TO BE DONE:
A - Answer these questions about the passage on the cat and her bottle caps, one answer per line and marked the same way:
(i) What is the cat's name?
(ii) What was the husband drinking on the couch when the cat first came running for a bottle cap?
(iii) Which caps does the cat prefer?
B - Write a continuation of the passage about the cat and her bottle caps, starting right after its final sentence.

Of all the expensive toys I’ve spent my money on, the one thing my cat can’t get enough of is literally garbage (or at least recycling). My little love is completely obsessed with playing with, and collecting, plastic soda bottle caps.

Ghost Cat begs for them, chases them, plays catch with them and hides them under any piece of furniture that will provide a refuge for her bottle cap buddies. There’s really no denying that my cat is a hoarder — and my husband and I are straight up enablers.

The truth is, we’ve known about Ghost Cat’s addiction to bottle caps for some time. It wasn’t long after we brought her home that my husband was drinking a Diet Pepsi on the couch. As soon as he twisted off the top, Ghost Cat came running toward the noise, nosing at my husband until he finally tossed the bottle cap onto the floor. That was the first time I heard that distinctive sound of bottle cap hitting floor. It’s a sound that became all too common in our household.

Ghost Cat won’t chase just anything. She is pretty specific in her bottle cap selection — she prefers the caps from one-liter bottles of diet soda. Just like her dad, she goes nuts for Diet Pepsi, and I think Diet Dr. Pepper is her second favorite. She’s even sprinted up to me when I’ve opened a can of Diet Coke, only to stand in my lap, disappointed and cap-less. She didn’t need to stay sad for long, though, as soon as her dad was home he had a bottle with the lid she was lusting after. As my husband feeds his addiction to Diet Pepsi, he also feeds Ghost Cat’s addiction to plastic bottle caps. I don’t know which is worse, I only know which one we’re stepping on.

SOURCE DATA:
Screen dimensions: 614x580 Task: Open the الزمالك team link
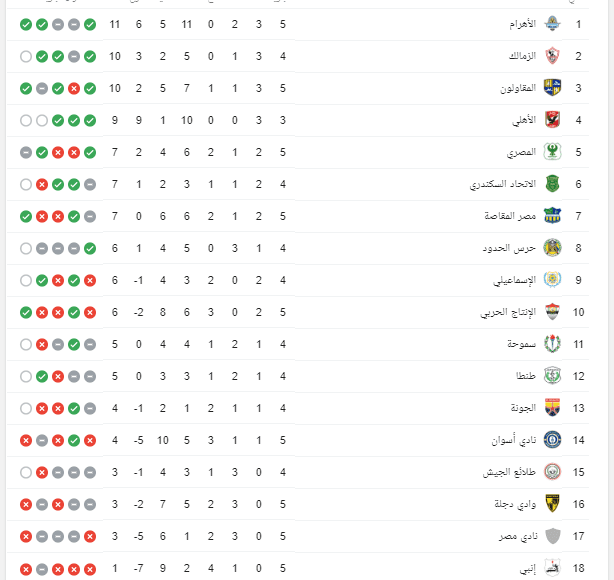tap(522, 56)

PER-TASK ANSWERS:
A -
(i) Ghost Cat
(ii) A Diet Pepsi
(iii) Caps from one-liter bottles of diet soda

B -
I do admit that I am just as guilty of enabling Ghost Cat. I may not be buying the Pepsi, but I am definitely contributing to the problem. The first time I swept a collection of caps out from under the couch I felt sorry for her. Here she was trying to build something of her own in her new home, and I was ruining it by sweeping it all up. So despite my husband’s protests, I just couldn’t throw the caps out. I saved some and put them in a Tupperware container. I told Ghost Cat that she could play with them only during daylight hours. Every night we would walk around the loft picking up wayward bottle caps before taking Ghost Cat with us up to bed.

Despite my nighttime cap ban, the sounds of caps scraping across the floor in the dark routinely pulled us from sleep. Somehow, Ghost Cat was getting her little paws on more caps that weren’t being doled out from her Tupperware hoard. The answer was clear — we were giving her more caps than we were throwing away, and she was tucking them away in places we couldn’t see, only to pull them out at night.

What was annoying at night seemed adorable during the day. The first time I ever found a bottle cap in my bed I thought it was cute. After all, Ghost Cat’s just trying to share her favorite toy with me. But when more caches of bottle caps were discovered under the couch, the stove and the dresser, I could no longer deny the scope of Ghost Cat’s problem. It was practically pathological. Soon we were waking up to find caps beside our pillows, caps under the covers at our feet, and my personal favorite — caps pushed under the bathroom door for us to step on.




I’ve tried to break her cap hoarding habit by getting her interested in little catnip mice, bell balls and other toys. I play snake with her every day, dangling her long-tailed toy in front of her so she can leap in the air and catch it. In fact, I’ve spent a lot of money and effort on cat toys over the last eight months — but no matter what I bring home, or what she got in her Christmas stocking, all Ghost Cat wants are caps. As someone who loves Ghost Cat (and shares a home with her), I know her obsession for small plastic disks must come to an end for the sake of us all, and now I have the perfect opportunity to wean her off the plastic.

When I found out that we were moving, I thought back to a time when I had conquered a bad habit during a long-distance move. A smoker for years, I finally quit when I was making a move that required a 16-hour drive in the moving van. My dad was helping me move, and he just didn’t let me stop for cigarettes. When I got to my new apartment and my new job, I didn’t associate smoking with my new surroundings, and I didn’t pick it back up.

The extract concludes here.